→ Problem requirements
Reproduce the following data word for word, line by line, leaving nothing out.

→ Task data
● ● ●

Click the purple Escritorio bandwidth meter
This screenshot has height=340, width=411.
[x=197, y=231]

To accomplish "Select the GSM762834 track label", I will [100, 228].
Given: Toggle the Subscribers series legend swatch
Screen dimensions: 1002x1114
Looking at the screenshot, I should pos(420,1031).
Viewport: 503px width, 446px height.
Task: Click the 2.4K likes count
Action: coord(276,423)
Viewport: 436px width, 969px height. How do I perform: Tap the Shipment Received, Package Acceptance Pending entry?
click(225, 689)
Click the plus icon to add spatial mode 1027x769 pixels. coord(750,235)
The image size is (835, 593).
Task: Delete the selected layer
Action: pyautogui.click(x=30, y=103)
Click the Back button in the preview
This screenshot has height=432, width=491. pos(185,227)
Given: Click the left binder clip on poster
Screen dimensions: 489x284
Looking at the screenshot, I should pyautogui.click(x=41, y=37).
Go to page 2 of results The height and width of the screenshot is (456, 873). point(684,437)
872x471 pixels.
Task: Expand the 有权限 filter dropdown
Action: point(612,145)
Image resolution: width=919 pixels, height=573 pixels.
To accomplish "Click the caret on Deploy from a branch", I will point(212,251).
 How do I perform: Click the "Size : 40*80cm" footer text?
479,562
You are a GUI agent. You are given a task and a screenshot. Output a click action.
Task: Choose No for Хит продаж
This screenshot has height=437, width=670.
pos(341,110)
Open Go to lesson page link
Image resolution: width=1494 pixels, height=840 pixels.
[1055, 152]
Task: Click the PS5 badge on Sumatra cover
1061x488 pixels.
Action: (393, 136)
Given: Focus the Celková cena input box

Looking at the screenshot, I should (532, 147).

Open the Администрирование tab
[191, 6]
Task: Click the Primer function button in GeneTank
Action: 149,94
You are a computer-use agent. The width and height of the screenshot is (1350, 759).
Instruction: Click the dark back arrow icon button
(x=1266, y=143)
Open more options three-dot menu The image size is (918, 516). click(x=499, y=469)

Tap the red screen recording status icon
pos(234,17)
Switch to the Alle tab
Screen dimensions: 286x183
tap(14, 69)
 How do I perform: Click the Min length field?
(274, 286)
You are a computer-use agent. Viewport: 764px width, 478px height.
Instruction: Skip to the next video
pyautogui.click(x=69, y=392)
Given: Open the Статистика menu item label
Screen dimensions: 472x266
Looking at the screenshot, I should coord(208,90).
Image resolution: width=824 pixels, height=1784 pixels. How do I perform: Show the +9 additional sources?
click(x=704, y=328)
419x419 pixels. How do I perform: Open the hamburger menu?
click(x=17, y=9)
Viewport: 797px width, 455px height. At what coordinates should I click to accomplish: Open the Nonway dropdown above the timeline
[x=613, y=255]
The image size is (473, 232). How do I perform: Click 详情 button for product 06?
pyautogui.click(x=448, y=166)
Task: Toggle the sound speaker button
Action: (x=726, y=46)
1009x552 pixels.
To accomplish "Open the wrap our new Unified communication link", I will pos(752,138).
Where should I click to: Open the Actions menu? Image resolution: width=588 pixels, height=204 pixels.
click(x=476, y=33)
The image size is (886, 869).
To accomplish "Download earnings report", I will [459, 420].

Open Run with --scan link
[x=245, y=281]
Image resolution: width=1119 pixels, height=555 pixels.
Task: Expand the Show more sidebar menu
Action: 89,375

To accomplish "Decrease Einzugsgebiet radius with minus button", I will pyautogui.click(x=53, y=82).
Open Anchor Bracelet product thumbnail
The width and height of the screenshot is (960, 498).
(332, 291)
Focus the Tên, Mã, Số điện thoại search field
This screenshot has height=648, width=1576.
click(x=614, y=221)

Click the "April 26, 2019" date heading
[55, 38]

● ● ●

→ Response below
Click the purple Escritorio bandwidth meter
This screenshot has height=340, width=411.
[x=197, y=231]

To accomplish "Select the GSM762834 track label", I will [100, 228].
Given: Toggle the Subscribers series legend swatch
Screen dimensions: 1002x1114
Looking at the screenshot, I should pos(420,1031).
Viewport: 503px width, 446px height.
Task: Click the 2.4K likes count
Action: coord(276,423)
Viewport: 436px width, 969px height. How do I perform: Tap the Shipment Received, Package Acceptance Pending entry?
click(225, 689)
Click the plus icon to add spatial mode 1027x769 pixels. coord(750,235)
The image size is (835, 593).
Task: Delete the selected layer
Action: pyautogui.click(x=30, y=103)
Click the Back button in the preview
This screenshot has height=432, width=491. pos(185,227)
Given: Click the left binder clip on poster
Screen dimensions: 489x284
Looking at the screenshot, I should pyautogui.click(x=41, y=37).
Go to page 2 of results The height and width of the screenshot is (456, 873). point(684,437)
872x471 pixels.
Task: Expand the 有权限 filter dropdown
Action: point(612,145)
Image resolution: width=919 pixels, height=573 pixels.
To accomplish "Click the caret on Deploy from a branch", I will point(212,251).
 How do I perform: Click the "Size : 40*80cm" footer text?
479,562
You are a GUI agent. You are given a task and a screenshot. Output a click action.
Task: Choose No for Хит продаж
This screenshot has height=437, width=670.
pos(341,110)
Open Go to lesson page link
Image resolution: width=1494 pixels, height=840 pixels.
[1055, 152]
Task: Click the PS5 badge on Sumatra cover
1061x488 pixels.
Action: (393, 136)
Given: Focus the Celková cena input box

Looking at the screenshot, I should (532, 147).

Open the Администрирование tab
[191, 6]
Task: Click the Primer function button in GeneTank
Action: 149,94
You are a computer-use agent. The width and height of the screenshot is (1350, 759).
Instruction: Click the dark back arrow icon button
(x=1266, y=143)
Open more options three-dot menu The image size is (918, 516). click(x=499, y=469)

Tap the red screen recording status icon
pos(234,17)
Switch to the Alle tab
Screen dimensions: 286x183
tap(14, 69)
 How do I perform: Click the Min length field?
(274, 286)
You are a computer-use agent. Viewport: 764px width, 478px height.
Instruction: Skip to the next video
pyautogui.click(x=69, y=392)
Given: Open the Статистика menu item label
Screen dimensions: 472x266
Looking at the screenshot, I should coord(208,90).
Image resolution: width=824 pixels, height=1784 pixels. How do I perform: Show the +9 additional sources?
click(x=704, y=328)
419x419 pixels. How do I perform: Open the hamburger menu?
click(x=17, y=9)
Viewport: 797px width, 455px height. At what coordinates should I click to accomplish: Open the Nonway dropdown above the timeline
[x=613, y=255]
The image size is (473, 232). How do I perform: Click 详情 button for product 06?
pyautogui.click(x=448, y=166)
Task: Toggle the sound speaker button
Action: (x=726, y=46)
1009x552 pixels.
To accomplish "Open the wrap our new Unified communication link", I will pos(752,138).
Where should I click to: Open the Actions menu? Image resolution: width=588 pixels, height=204 pixels.
click(x=476, y=33)
The image size is (886, 869).
To accomplish "Download earnings report", I will [459, 420].

Open Run with --scan link
[x=245, y=281]
Image resolution: width=1119 pixels, height=555 pixels.
Task: Expand the Show more sidebar menu
Action: 89,375

To accomplish "Decrease Einzugsgebiet radius with minus button", I will pyautogui.click(x=53, y=82).
Open Anchor Bracelet product thumbnail
The width and height of the screenshot is (960, 498).
(332, 291)
Focus the Tên, Mã, Số điện thoại search field
This screenshot has height=648, width=1576.
click(x=614, y=221)

Click the "April 26, 2019" date heading
[55, 38]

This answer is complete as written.